Reading text >>
* begin *
Some background may be in order, for those who are unfamiliar with Virginia politics or who are new to the Old Dominion's political scene. (After all, Durrette made his mark two decades ago.)
According to The Almanac of Virginia Politics (Fourth Edition, 1983), after Gerald Baliles won a narrow victory for the Democratic nomination for attorney general,
An even closer contest evolved between Baliles and his Republican opponent, Wyatt Durrette, a former Fairfax County delegate to the House. Durrette, extremely popular and active within his party, had the strong backing of many influential conservatives, including former Governor Mills Godwin. Although many observers predicted Baliles would be the only member of the Democratic statewide ticket to lose in the 1981 elections, he squeaked by Durrette with 50.9 percent of the vote.
Four years later, Baliles and Durrette faced off against each other, this time at the top of the ticket. As described in The Almanac of Virginia Politics (Sixth Edition, 1987):
Gerald L. Baliles won with 55 percent of the vote, a more than 140,000-vote plurality [sic: this should read "majority"] over his opponent. Baliles carried all congressional districts in a victory larger than the success [Charles] Robb had forged in 1981.
In an article reprinted in Virginia Government and Politics (Fourth Revised Edition, 1998), the University of Virginia's Larry J. Sabato had this to say about the 1985 elections, the year of the Baliles-Durrette rematch and when the Democrats swept the statewide ticket:
The 1985 Virginia statewide election will certainly be one of the long-remembered few. Not only did voters elect the first black (L. Douglas Wilder) and the first woman (Mary Sue Terry) to statewide office, but they also signaled the political moderation of their state and the emergence of Virginia as a leader in the New South.
Gerald Baliles won the governorship over his opponent Wyatt Durrette with 55.2 percent of the vote. That was an even larger proportion than Charles Robb's 53.5 percent in 1981 (though slightly less than Republican John Dalton's 1977 victory margin of 55.9 percent). Douglas Wilder beat Republican John Chichester to win the lieutenant governorship. He secured 51.8 percent of the vote. Mary Sue Terry attracted the broadest electoral coalition of all in her successful bid for the attorney general's seat over Republican candidate William "Buster" O'Brien. Her 61.4 percent statewide vote enabled her to add all but six counties and four cities to her column.
* end *
Work to do >>
• 1. Please answer these from the Virginia politics text:
(a) What percentage of the vote did Baliles get when he beat Durrette in 1981?
(b) Whom did Douglas Wilder defeat for lieutenant governor?
(c) What share of the statewide vote did Mary Sue Terry receive?
• 2. Print the stretch of the Virginia politics text that begins at the words "According to The" and ends after "50.9 percent of the vote.".
These items have no connection to the Virginia politics text.

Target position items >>
* begin *
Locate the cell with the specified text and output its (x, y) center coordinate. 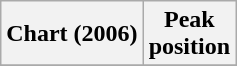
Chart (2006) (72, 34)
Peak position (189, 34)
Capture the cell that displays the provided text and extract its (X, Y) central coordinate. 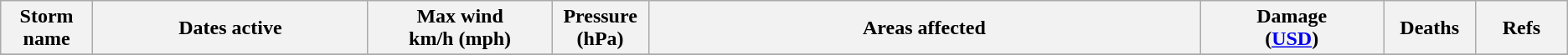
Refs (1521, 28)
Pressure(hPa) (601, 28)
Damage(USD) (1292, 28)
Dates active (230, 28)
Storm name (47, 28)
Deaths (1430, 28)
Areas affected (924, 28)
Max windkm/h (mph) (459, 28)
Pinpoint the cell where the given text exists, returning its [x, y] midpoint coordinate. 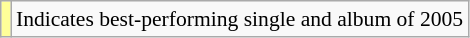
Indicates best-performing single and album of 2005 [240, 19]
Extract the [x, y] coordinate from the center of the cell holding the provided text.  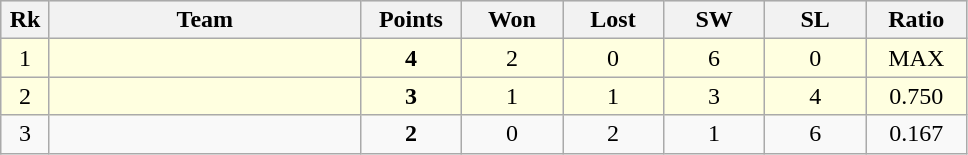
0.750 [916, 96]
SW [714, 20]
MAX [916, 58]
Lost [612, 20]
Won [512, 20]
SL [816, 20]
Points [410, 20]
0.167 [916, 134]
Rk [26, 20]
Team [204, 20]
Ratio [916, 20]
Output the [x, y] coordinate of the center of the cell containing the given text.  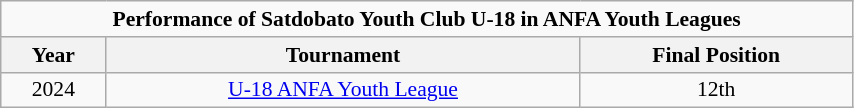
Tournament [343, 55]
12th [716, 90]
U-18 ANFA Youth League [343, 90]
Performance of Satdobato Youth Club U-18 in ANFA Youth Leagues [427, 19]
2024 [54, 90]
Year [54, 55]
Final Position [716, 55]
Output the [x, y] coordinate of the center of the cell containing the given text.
* end *
Task results >>
• 1.
(a) 50.9 percent
(b) Republican John Chichester
(c) 61.4 percent

• 2.
According to The Almanac of Virginia Politics (Fourth Edition, 1983), after Gerald Baliles won a narrow victory for the Democratic nomination for attorney general,
An even closer contest evolved between Baliles and his Republican opponent, Wyatt Durrette, a former Fairfax County delegate to the House. Durrette, extremely popular and active within his party, had the strong backing of many influential conservatives, including former Governor Mills Godwin. Although many observers predicted Baliles would be the only member of the Democratic statewide ticket to lose in the 1981 elections, he squeaked by Durrette with 50.9 percent of the vote.